* **Your instructions**: Write out nothing but the lines from the first line of the entries below through the line with "You are a GUI"; no pictures go in.

[Saved entries]
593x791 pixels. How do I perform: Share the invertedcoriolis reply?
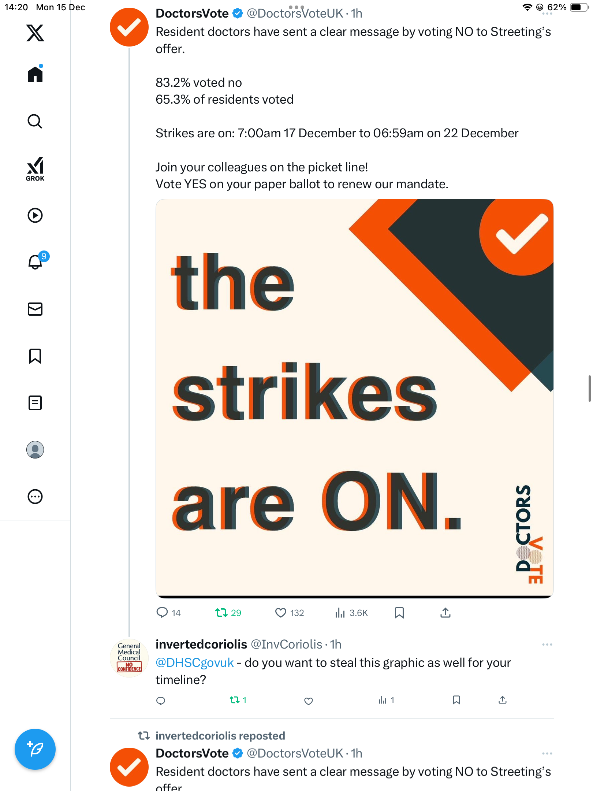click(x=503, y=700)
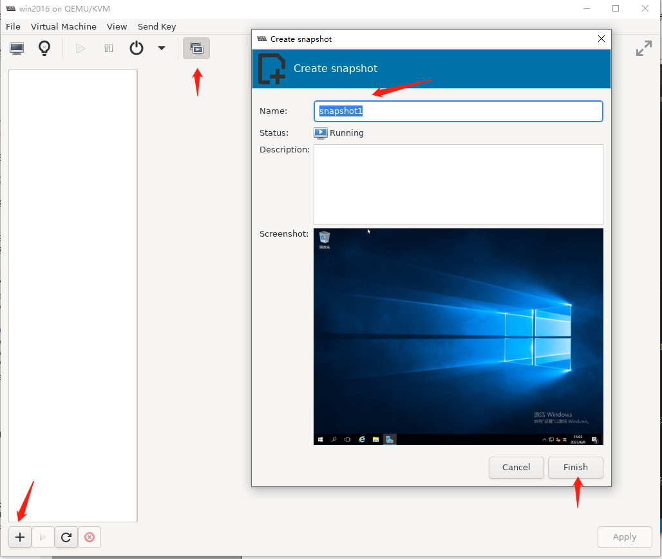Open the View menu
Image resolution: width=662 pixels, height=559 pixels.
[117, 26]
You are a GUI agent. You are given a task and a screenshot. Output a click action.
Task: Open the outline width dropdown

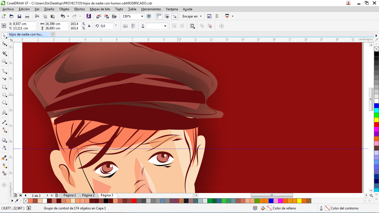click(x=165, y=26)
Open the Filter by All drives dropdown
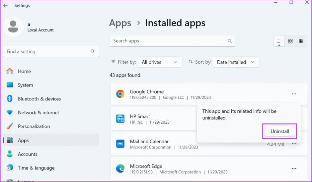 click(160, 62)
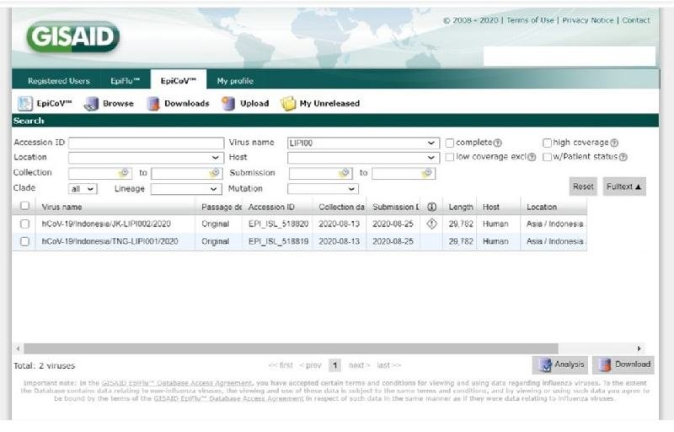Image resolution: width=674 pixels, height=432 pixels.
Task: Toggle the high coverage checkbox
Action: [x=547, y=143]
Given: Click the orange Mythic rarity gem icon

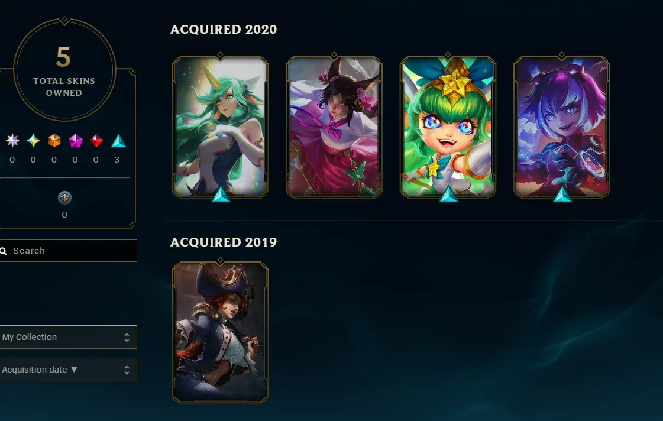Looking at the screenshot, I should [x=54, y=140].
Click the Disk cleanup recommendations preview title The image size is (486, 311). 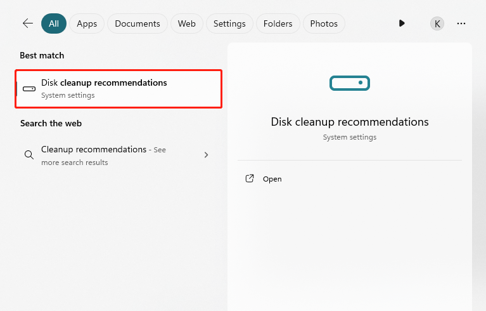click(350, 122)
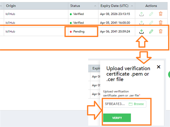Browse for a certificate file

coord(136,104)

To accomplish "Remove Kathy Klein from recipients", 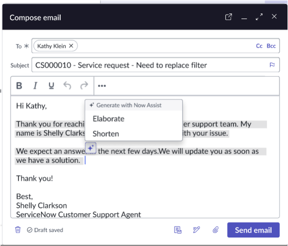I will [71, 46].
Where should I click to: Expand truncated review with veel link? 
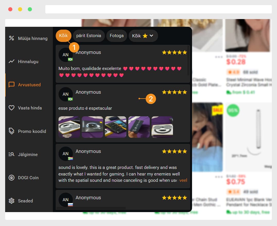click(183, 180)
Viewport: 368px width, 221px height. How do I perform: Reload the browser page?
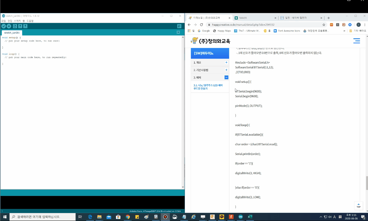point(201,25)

* **Your response**:
593x791 pixels. How do I perform: Share the invertedcoriolis reply?
click(x=503, y=700)
Open the View menu
Image resolution: width=662 pixels, height=559 pixels.
[117, 26]
You are a GUI agent. You are given a task and a screenshot. Output a click action.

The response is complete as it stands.